あんぽんたん


 アメリカ人の男性は、女性を喜ばせるのが上手で、自然だ。嫌みなく、セータや帽子、髪型などを誉めてくれる。とっても、嬉しい。でも、これって、日本人が天気や気候の話しを会話の始めにするのと、同じレベルらしいのだ。ただの社交辞令。でも、とってもいい気分に浸らせてくれる。女性に生まれてよかったと、この年になって、初めて思った。
 これが、彼等の特別な人になると、俄然グレードアップする。
 アメリカ人の夫婦では、子供の数が三人以上にならない限りは、だいたいが共稼ぎだ。奥様の誕生日には、旦那様から花束とチョコレートのデリバリーが、奥様のオフィスに必ずあるらしい。無かったら? そりゃ、離婚しかない。
 友達のニーナから電話があった。ジーン・マリーの家で朝食はいかが? という。
 娘をキンダーガーテンに送り出さなければならないから、無理だと答えたが、いつもの彼女と違って、是非ともおいでと誘ってくる。ちょっと遅れていくからと返事して電話を切った。
 当日、ゆっくりとコーヒーを頂きながら、みんなの早い英語の会話を、脳みそフル回転で聞いている。勉強、勉強、いつか血となる肉となる、なんて自分に言い聞かせながら。子供たちは、おもちゃで仲良く遊んでいる。
 オペラ歌手のようなコロラチューラの"Happy birthday to you"とともに、ジーン・マリーとダイアナが、キャンドルを灯した巨大なケーキを三つも運んできた。
 「まー!! どの子の誕生日!!」と叫ぶシャロンとアリソンと私の前で、二人は止まった。
"Happy birthday to Sharon, Masayo, and Alison"
 感激しながら、可愛らしいカードを受け取り、キャンドルに願いを掛けて吹き消した。予想外の誕生日パーティ、はっきり言って、嬉しかった。ありがとう、みんな。甘ったるいケーキも、美味しかった。
 夜、旦那にカードを見せながら、その喜びを話した。とにかく、嬉しかった。アメリカ人の友人に恵まれて、みんなが私の誕生日を覚えていてくれたのだ。最高の気分だった。
「よかったね」
 旦那の笑顔に、私はこっくりと頷いた。
 さて、私の誕生日の当日、旦那がキッチンに降りてきた。
「おはよう」
「おはよう!!」
 そう、おはよう。でも、それだけ? 一言忘れてない? 愛しの旦那様。
「今日、遅くなる。接待、うーん、そんな感じ。飲んでくるから、飯はいらないよ」
「そう」
 微笑む私。
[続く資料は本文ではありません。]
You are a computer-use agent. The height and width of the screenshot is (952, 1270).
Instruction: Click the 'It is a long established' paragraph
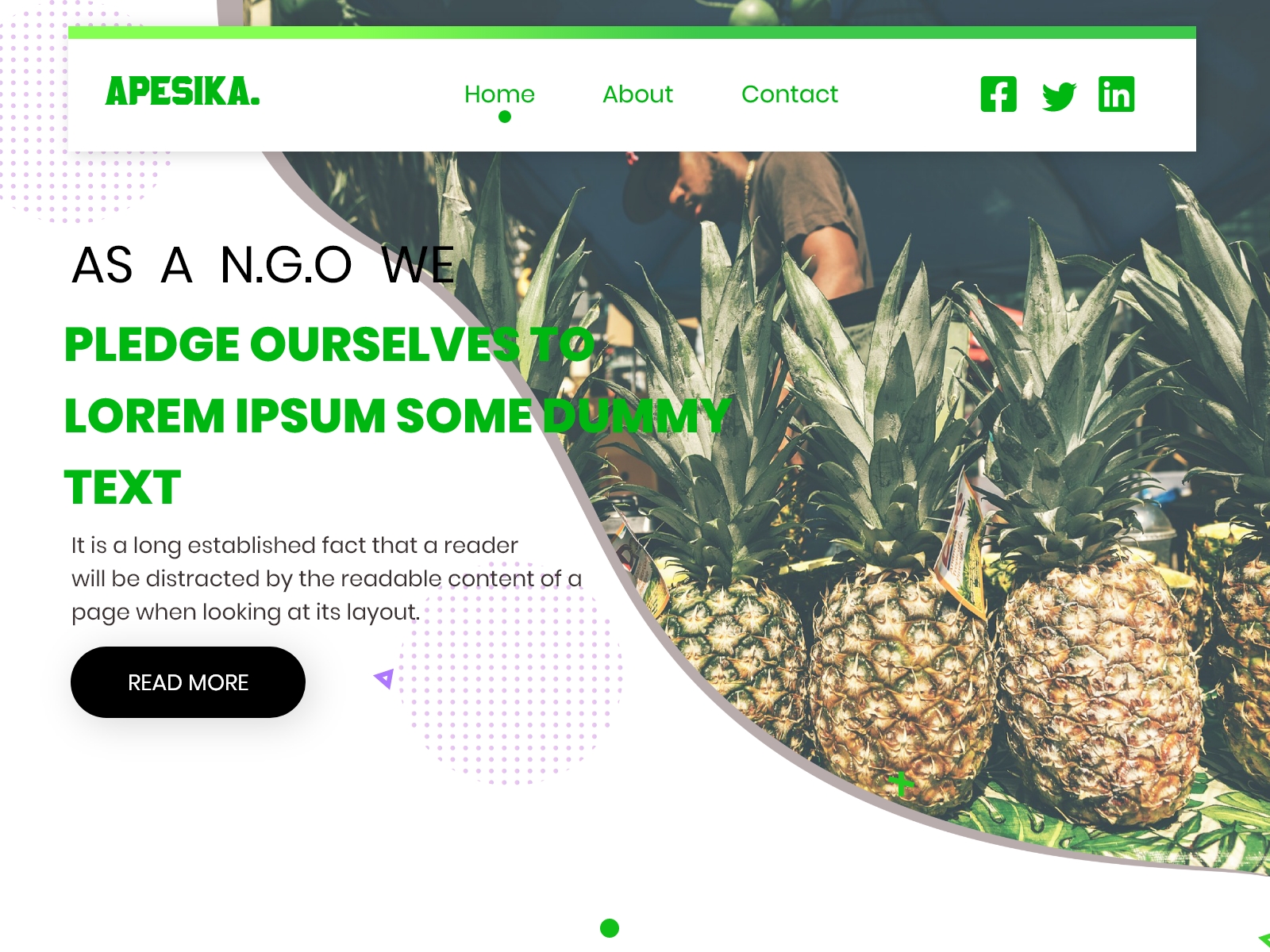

心の中で爆発する、『あ・ん・ぽ・ん・た・ん』。
 三日後、ニーナとスティシーが、私の誕生パーティとして、お昼をご馳走してくれた。私のために焼いてくれたリンゴのケーキと、英語で書かれた料理の本もプレゼントに用意してくれていた。
「料理を作ってる途中でわからなくなったら、いつでも電話頂戴。私たちも同じ本を買ったの。だから、ページ数を教えてくれれば、直ぐにアドバイスできるわ」
 ありがとう、大切な友達。赤と白のクックブックの表紙が、涙で歪んで見えた。
「ねえ、コウジからは、何を貰ったの?」
「ええっとね、……貰ってないの、彼、忘れてるのかもしれない」
「エエエーッ!!」
 二人は目玉が落っこちそうなほど驚いた顔をして、絶叫した。あー、こっちが驚くじゃないの。
 さて、スティシーはこう言った。彼女のお母様は、もしスティシーの旦那様が彼女の誕生日を忘れたとしたら、それは、彼女が悪いと。もし、誕生日のプレゼントで欲しいものがあれば、雑誌を切り抜いて冷蔵庫に貼る。それでもわかってくれないなら、歯ブラシに貼る。一ヶ月前から続ければ、必ず欲しいものが手に入る。
「試してみればー」
 ウインクするステイシーに、「来年はね。でも、信じて待ってみる」と答えた。
 娘の誕生日は私の誕生日の6日後。珍しく晴れた日曜日、娘のプレゼントを買いにスタンフォードまで出掛けた。
「君の誕生日プレゼント何がいい?」
 聞かれて思わず横を見る。いつもと変わらない旦那の横顔。
「──忘れてたんじゃなかったの?」
「覚えてたよ」
 このー、このー、あんぽんたん!!。
 私は、リボンもついていない、包装もしていない誕生日プレゼントを受け取った。それも、店員から。……あんぽんたん。
「やっぱり私、誕生日おめでとうって、言って欲しいわ」
「エーッ、まだ誕生日、嬉しいわけ?」
 あんぽんたん、あんぽんたん、あんぽんたん!!
 私は、両親に望まれて生まれてきた。母は悲惨な流産を繰り返し、私が流れれば、もうこれで子供は諦めたほうがいいとまで言われていた。母は私を妊娠したとわかるや、ずーっと寝て暮らしてきたのである。
 そうして生まれた私は、大きな事故にも会わず、こんなに健康で、幸福に暮らしている。この一年、また誕生日を迎えられて、ありがとう、両親、旦那様、友達、そして私、なのだ。
 そう説明して、こう付け加えた。
「ただし、25才からは年を取ったって、カウントしてないんだけどね」
 どうだ、あんぽんたん!!
 来年はどんな誕生日になるだろうか、ちょっぴり楽しみな私である。